The building blocks (nodes and edges) used in  <a href="https://github.com/tobacco-mofs/tobacco_3.0"> Topologically Based Crystal Constructor (ToBaCCo)</a> must follow the specific format outlined in the manual. This notebook can be used to individually specify the FILE that requires atom-bond data or the method outlined here can be moved to another script to streamline the process if mutliple building blocks require this undertaking. 

In [None]:
FILE = "EXAMPLE_EDGE.cif" #speficy the file for which bond infomartion must be collected

In [None]:
from pymatgen.io.cif import CifWriter
from pymatgen.io.lammps.data import CombinedData
from pymatgen.io import xyz
from pymatgen.io.cif import CifParser
from pymatgen.io.cif import CifWriter
import numpy as np

In [None]:
#EXAMPLE BOND DATA SECTION

#The atom bonds in the CIF file must be specified in the following format


example_format= """
loop_
_geom_bond_atom_site_label_1
_geom_bond_atom_site_label_2
_geom_bond_distance
_geom_bond_site_symmetry_2
_ccdc_geom_bond_type
X1 C2 1.540 . A
X1 C6 1.540 . A
C2 X3 1.540 . A
C2 H7 1.140 . S
X3 C4 1.540 . A
C4 X5 1.540 . A
C4 H8 1.140 . S
X5 C6 1.540 . A
C6 H9 1.140 . S"""
print(example_format)

In [None]:
parser = CifParser(FILE) 
structure = parser.get_structures()[0]

In [None]:
#When loaded directly through pymatgen, the labels have the same number, 1, regardless of 
#how many times the element has already occured in the structure.
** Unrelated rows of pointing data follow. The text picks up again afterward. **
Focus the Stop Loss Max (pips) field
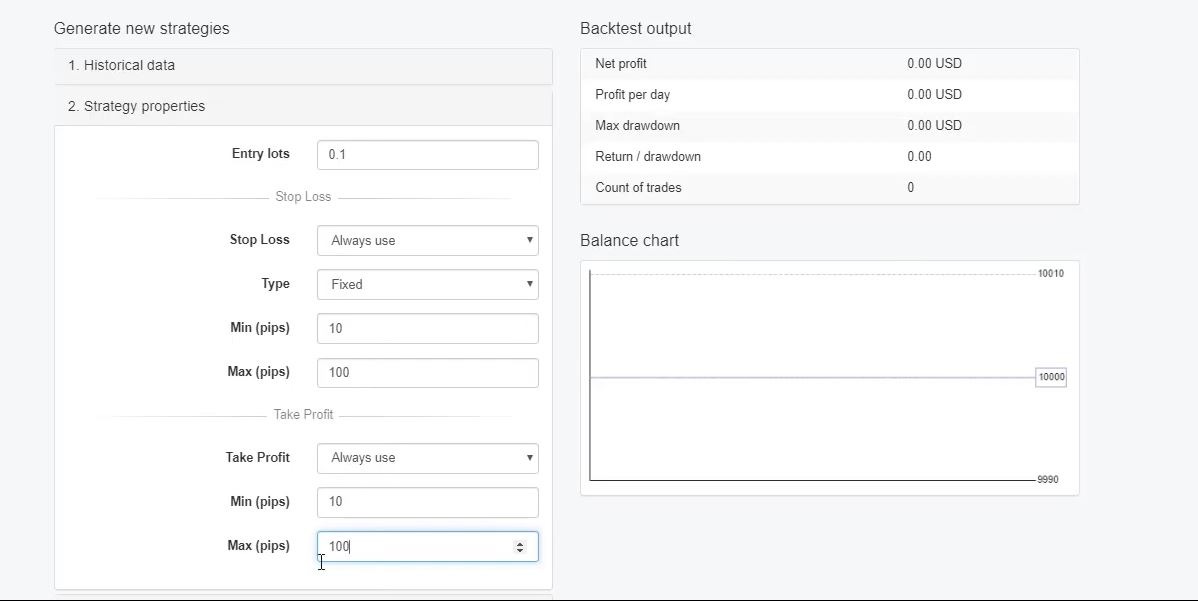Viewport: 1198px width, 601px height. point(427,372)
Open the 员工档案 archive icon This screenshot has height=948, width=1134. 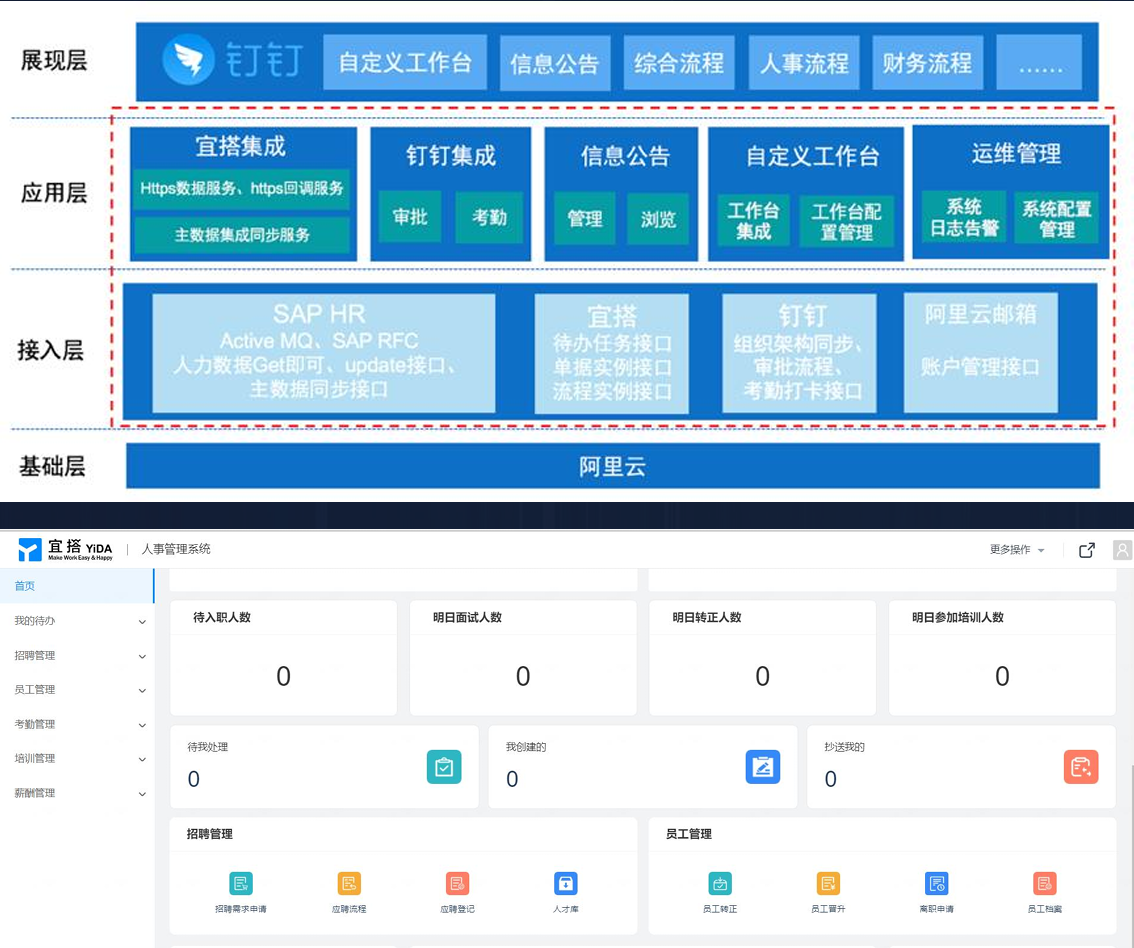tap(1044, 883)
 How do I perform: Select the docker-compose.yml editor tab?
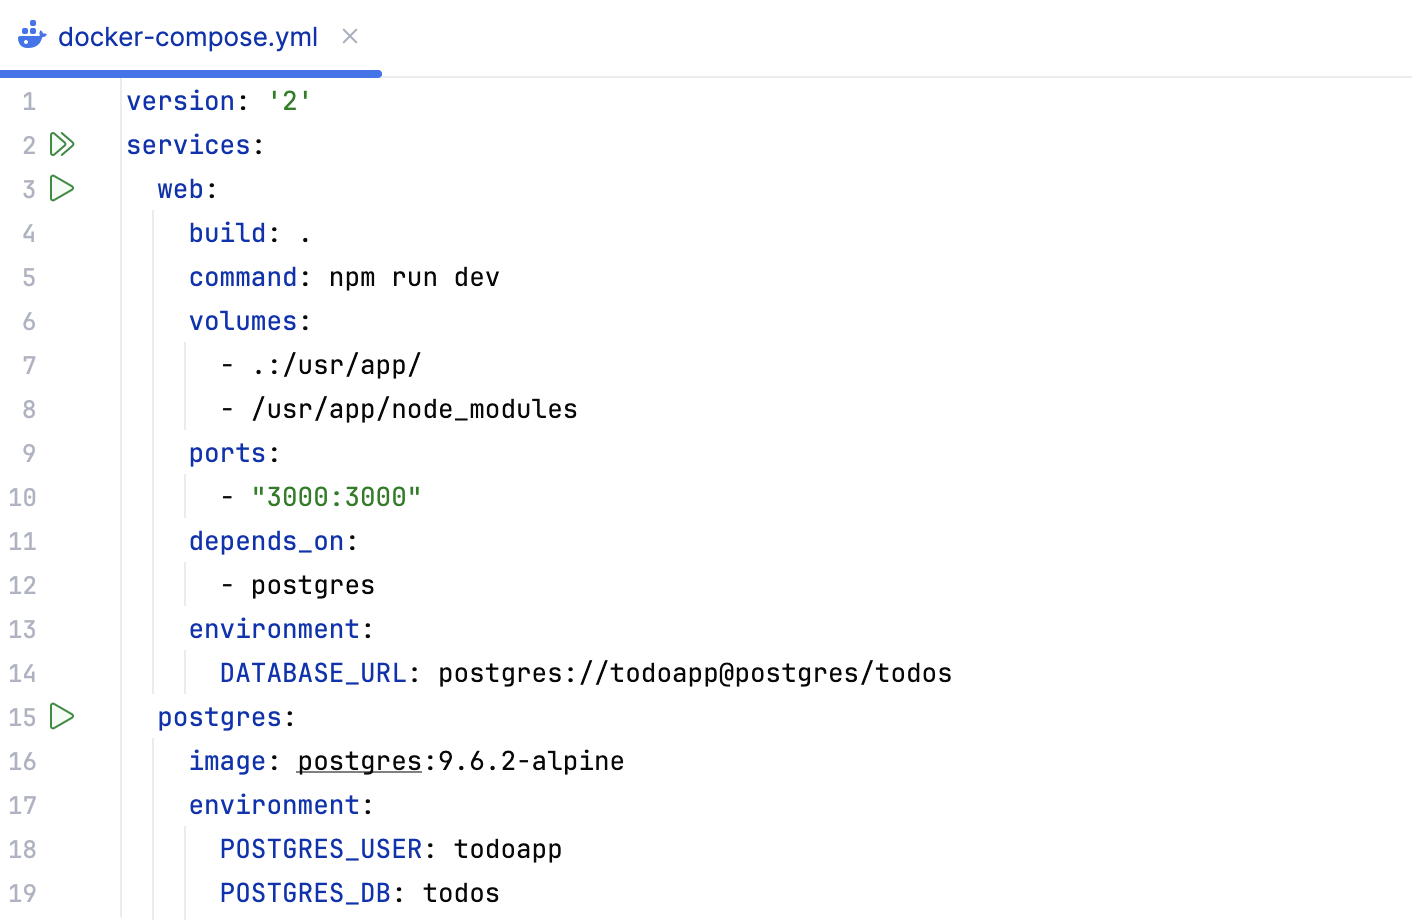188,36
#This block corrects the issue stated above
linker =structure.as_dict()
s = linker['sites']
atom_counter = {}
for i in s:
    element = i['species'][0]['element']
    if element not in atom_counter:
        atom_counter[element] = 0
    atom_counter[element] +=1
    i['label'] = f"{element}{atom_counter[element]}"

In [None]:
#Certain atoms in the original cif file might require removal.
#Those can be specified in separate lines below.
removal_block = """
O1
O2
O3
O4
H7
H8
"""


In [None]:
#Here the atom positions are compared with each other's 
#if closer than the specified maximum below and neither atom has been marked for removal,
#the atoms are documented as having a bond. 
#The "_geom_bond_site_symmetry_2" is recorded as "." and 
# the "_ccdc_geom_bond_type" is recorded as a single "S" bond. 

MAX_DIST = 1.9

atoms_to_remove = [i for i in removal_block.split('\n') if i.strip() != ""]
for i in range(len(s)):
    for j in range(i+1,len(s)):
        a = np.array(s[i]['xyz'])
        b = np.array(s[j]['xyz'])
        dist = np.linalg.norm(a-b)
        if dist < MAX_DIST and s[i]['label'] not in atoms_to_remove and s[j]['label'] not in atoms_to_remove:
            print(f"{s[i]['label']:<4} {s[j]['label']:<4} {dist:<6.5f} . S")